YOUR INSTRUCTIONS
The answer must be an exact copy of every record below.

⟨

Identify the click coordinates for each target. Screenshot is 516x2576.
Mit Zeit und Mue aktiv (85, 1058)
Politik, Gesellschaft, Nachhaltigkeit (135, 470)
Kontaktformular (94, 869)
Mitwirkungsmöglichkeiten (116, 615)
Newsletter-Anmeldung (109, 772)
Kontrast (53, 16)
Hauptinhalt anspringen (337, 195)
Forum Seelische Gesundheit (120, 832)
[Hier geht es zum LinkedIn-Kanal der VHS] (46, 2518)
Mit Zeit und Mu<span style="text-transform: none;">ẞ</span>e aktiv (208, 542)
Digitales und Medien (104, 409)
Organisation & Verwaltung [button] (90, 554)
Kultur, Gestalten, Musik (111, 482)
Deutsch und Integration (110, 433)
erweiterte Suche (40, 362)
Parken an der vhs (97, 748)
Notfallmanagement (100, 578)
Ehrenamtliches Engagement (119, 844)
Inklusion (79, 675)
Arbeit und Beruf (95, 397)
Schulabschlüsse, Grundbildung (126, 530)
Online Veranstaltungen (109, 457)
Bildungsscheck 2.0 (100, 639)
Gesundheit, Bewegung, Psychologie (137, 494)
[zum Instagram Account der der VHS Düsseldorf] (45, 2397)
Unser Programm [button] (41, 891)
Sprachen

⟩

EXERCISE RESPONSE
Identify the click coordinates for each target. Screenshot is 516x2576.
Mit Zeit und Mue aktiv (85, 1058)
Politik, Gesellschaft, Nachhaltigkeit (135, 470)
Kontaktformular (94, 869)
Mitwirkungsmöglichkeiten (116, 615)
Newsletter-Anmeldung (109, 772)
Kontrast (53, 16)
Hauptinhalt anspringen (337, 195)
Forum Seelische Gesundheit (120, 832)
[Hier geht es zum LinkedIn-Kanal der VHS] (46, 2518)
Mit Zeit und Mu<span style="text-transform: none;">ẞ</span>e aktiv (208, 542)
Digitales und Medien (104, 409)
Organisation & Verwaltung [button] (90, 554)
Kultur, Gestalten, Musik (111, 482)
Deutsch und Integration (110, 433)
erweiterte Suche (40, 362)
Parken an der vhs (97, 748)
Notfallmanagement (100, 578)
Ehrenamtliches Engagement (119, 844)
Inklusion (79, 675)
Arbeit und Beruf (95, 397)
Schulabschlüsse, Grundbildung (126, 530)
Online Veranstaltungen (109, 457)
Bildungsscheck 2.0 (100, 639)
Gesundheit, Bewegung, Psychologie (137, 494)
[zum Instagram Account der der VHS Düsseldorf] (45, 2397)
Unser Programm [button] (41, 891)
Sprachen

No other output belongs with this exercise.